* **Bereitgestellter Auszug**:
-*-
Chance auf Einigung im Brexit-Streit Anfang November steigt

Ende des Jahres läuft nach dem britischen EU-Austritt die Übergangszeit aus; bis Sommer müssen Menschen aus EU-Staaten im UK ihren Aufenthaltsstatus klären lassen. [EPA-EFE/ANDY RAIN]

Großbritannien und die EU bewegen sich laut einem Agenturbericht auf eine Einigung in den Brexit-Gesprächen zu.

Insbesondere bei größeren Streitpunkten gehe es voran, womit die Aussichten auf eine Übereinkunft Anfang November gestiegen seien, meldete die Finanzagentur Bloomberg am Mittwoch unter Berufung auf mit den Gesprächen vertraute Personen. Die EU-Kommission hatte jüngst mitgeteilt, beide Seiten arbeiteten intensiv an einem Kompromiss. Bis diesen Mittwoch gebe es dazu noch Gespräche in London, danach würden sie in Brüssel fortgesetzt.
-*-
* **Arbeitsauftrag**: Können Sie den Auszug über die Brexit-Gespräche oben vollständig und ohne jede Änderung wiedergeben?
-*-
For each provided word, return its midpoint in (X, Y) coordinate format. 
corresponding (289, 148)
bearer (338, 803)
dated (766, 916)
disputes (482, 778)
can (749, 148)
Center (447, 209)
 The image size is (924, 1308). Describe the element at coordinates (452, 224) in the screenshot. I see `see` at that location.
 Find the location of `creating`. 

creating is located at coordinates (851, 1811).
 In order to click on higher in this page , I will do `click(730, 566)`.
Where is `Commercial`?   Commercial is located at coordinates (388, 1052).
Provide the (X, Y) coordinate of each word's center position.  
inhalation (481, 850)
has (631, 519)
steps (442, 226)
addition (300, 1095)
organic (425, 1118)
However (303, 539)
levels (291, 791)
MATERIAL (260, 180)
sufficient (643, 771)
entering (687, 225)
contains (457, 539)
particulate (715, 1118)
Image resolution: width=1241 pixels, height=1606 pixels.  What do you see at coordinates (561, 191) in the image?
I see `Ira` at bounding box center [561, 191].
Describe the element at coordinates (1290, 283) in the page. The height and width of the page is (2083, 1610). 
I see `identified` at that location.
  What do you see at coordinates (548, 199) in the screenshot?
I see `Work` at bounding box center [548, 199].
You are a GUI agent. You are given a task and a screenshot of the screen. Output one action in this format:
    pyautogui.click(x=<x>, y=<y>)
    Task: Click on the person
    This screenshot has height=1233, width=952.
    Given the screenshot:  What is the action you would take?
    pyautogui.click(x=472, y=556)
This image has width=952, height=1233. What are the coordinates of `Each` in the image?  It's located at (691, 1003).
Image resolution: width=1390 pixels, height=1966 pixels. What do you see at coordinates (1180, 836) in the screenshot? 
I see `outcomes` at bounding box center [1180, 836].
-*-
* **Lösung zur Aufgabe**:
Chance auf Einigung im Brexit-Streit Anfang November steigt

Ende des Jahres läuft nach dem britischen EU-Austritt die Übergangszeit aus; bis Sommer müssen Menschen aus EU-Staaten im UK ihren Aufenthaltsstatus klären lassen. [EPA-EFE/ANDY RAIN]

Großbritannien und die EU bewegen sich laut einem Agenturbericht auf eine Einigung in den Brexit-Gesprächen zu.

Insbesondere bei größeren Streitpunkten gehe es voran, womit die Aussichten auf eine Übereinkunft Anfang November gestiegen seien, meldete die Finanzagentur Bloomberg am Mittwoch unter Berufung auf mit den Gesprächen vertraute Personen. Die EU-Kommission hatte jüngst mitgeteilt, beide Seiten arbeiteten intensiv an einem Kompromiss. Bis diesen Mittwoch gebe es dazu noch Gespräche in London, danach würden sie in Brüssel fortgesetzt.